PASSAGE GIVEN:
★ ★ ★ ★
Note. Two-tailed p-values shown, with 1 degree of freedom. Stimuli numbers are explained in Table 1. There were five foil words in each comparison (See Stage 3 of Procedures).

DISCUSSION AND CONCLUSION

The aim of this research was to investigate whether heavy-metal and hip-hop music is stereotyped with negative emotions. The innovative aspects of the study design were that we used overall positively valenced emotion lyrics, and we used cover songs such that the same lyrics were available in a pop music (control, not emotion stereotyped) performance and either a heavy metal or a hip hop (test, emotion stereotyped) performance. We hypothesized that the test pieces would be rated as expressing negative emotions (compared to the control pieces), despite the matched lyrics. The results were consistent with the hypothesis, with both of the test genres expressing significantly more frequent high arousal/negative valence emotions compared to pop stimuli. These emotions included anger, disgust, and fear, emotions often associated with heavy-metal and hip-hop music and culture (Boyd, 2008; Butler, 2004; Scheel & Westfeld, 1999). We also hypothesized that stereotyping of high arousal/negative valence emotions would be more commonly observed in listeners with low fandom of the music genres in question. Statistical analysis was consistent with this hypothesis. We could eliminate the role of lyrics alone because they were identical across test and control excerpts, and the lyrics were recognized above chance, in comparison to fabricated, lure words.
★ ★ ★ ★
SOURCE EXCERPT:
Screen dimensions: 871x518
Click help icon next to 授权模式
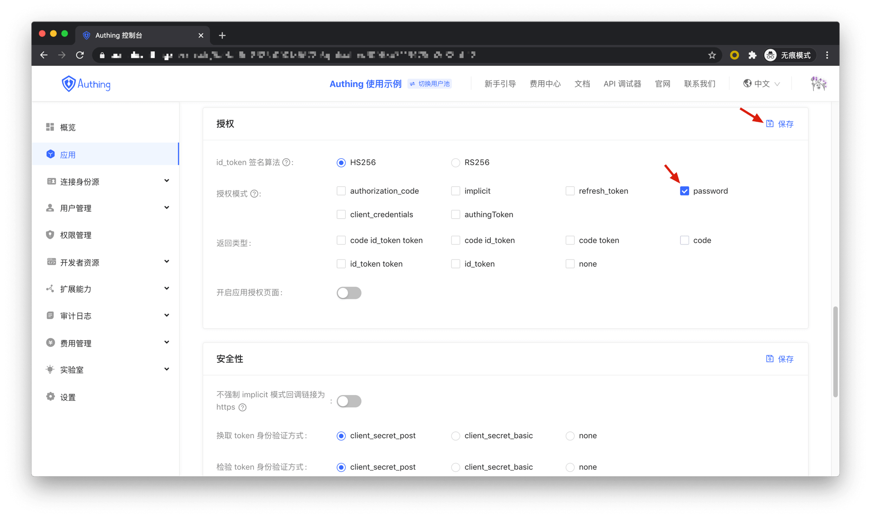pyautogui.click(x=254, y=194)
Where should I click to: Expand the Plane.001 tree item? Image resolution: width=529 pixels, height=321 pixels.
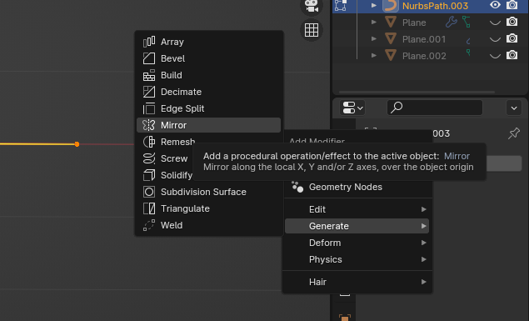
★ ★ ★ ★
GOALS:
1) According to the passage on music genre stereotyping, which emotions did the heavy-metal and hip-hop pieces express more often than the pop pieces?
2) Echo the passage on music genre stereotyping word for word, starting with "Note. Two-tailed p-values" and going on through "3 of Procedures).".
3) Continue the passage on music genre stereotyping from the point where it stops.

EXPECTED ANSWERS:
1) Anger, disgust, and fear.

2)
Note. Two-tailed p-values shown, with 1 degree of freedom. Stimuli numbers are explained in Table 1. There were five foil words in each comparison (See Stage 3 of Procedures).

3)
These results are consistent with the STEM predictions (Susino & Schubert, 2017) that music can trigger an automated mental representation of emotion held by the listener about the music genre. Emotion perception was not solely a function of the content of lyrics because if they were, responses would have been the same, regardless of the genre in which the lyrics were presented. The differences must therefore be attributable to musical features, or extra-musical aspects. Of the extra-musical aspects, we propose that stereotyping is contributing a major role.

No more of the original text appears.